An object of mass 1 kg is taken to a height from the surface of earth which is equal to three times the radius of earth. The gain in potential energy of the object will be [If, $$g = 10$$ m s$$^{-2}$$ and radius of earth = 6400 km]

We have an object of mass $$m = 1$$ kg taken from the surface of the Earth to a height $$h = 3R$$, where $$R = 6400$$ km is the radius of the Earth.

The gravitational potential energy at a distance $$r$$ from the centre of the Earth is $$U = -\frac{GMm}{r}$$. At the surface ($$r = R$$), the potential energy is $$U_i = -\frac{GMm}{R}$$. At height $$3R$$ above the surface ($$r = 4R$$), the potential energy is $$U_f = -\frac{GMm}{4R}$$.

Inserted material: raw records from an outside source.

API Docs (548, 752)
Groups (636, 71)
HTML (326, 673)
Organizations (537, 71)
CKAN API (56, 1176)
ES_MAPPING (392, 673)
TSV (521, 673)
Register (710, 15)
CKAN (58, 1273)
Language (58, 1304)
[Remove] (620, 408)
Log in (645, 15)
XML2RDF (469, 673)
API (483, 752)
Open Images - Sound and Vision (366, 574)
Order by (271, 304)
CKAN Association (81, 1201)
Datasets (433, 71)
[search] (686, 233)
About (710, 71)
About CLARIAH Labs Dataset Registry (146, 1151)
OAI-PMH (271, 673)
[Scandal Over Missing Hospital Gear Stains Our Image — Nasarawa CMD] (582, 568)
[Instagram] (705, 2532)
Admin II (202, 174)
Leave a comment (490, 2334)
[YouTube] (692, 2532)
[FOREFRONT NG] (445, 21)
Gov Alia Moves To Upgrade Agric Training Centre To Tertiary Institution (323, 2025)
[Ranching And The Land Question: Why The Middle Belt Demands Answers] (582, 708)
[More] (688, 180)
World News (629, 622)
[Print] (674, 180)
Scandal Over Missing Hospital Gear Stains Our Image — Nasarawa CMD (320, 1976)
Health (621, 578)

The gain in potential energy is: $$\Delta U = U_f - U_i = -\frac{GMm}{4R} + \frac{GMm}{R} = \frac{GMm}{R}\left(1 - \frac{1}{4}\right) = \frac{3GMm}{4R}$$

Now, since $$g = \frac{GM}{R^2}$$, we have $$GM = gR^2$$. Substituting: $$\Delta U = \frac{3gR^2 m}{4R} = \frac{3}{4}mgR$$

Plugging in values: $$\Delta U = \frac{3}{4} \times 1 \times 10 \times 6400 \times 10^3 = \frac{3}{4} \times 64 \times 10^6 = 48 \times 10^6 \text{ J} = 48 \text{ MJ}$$.

Hence, the correct answer is Option 1.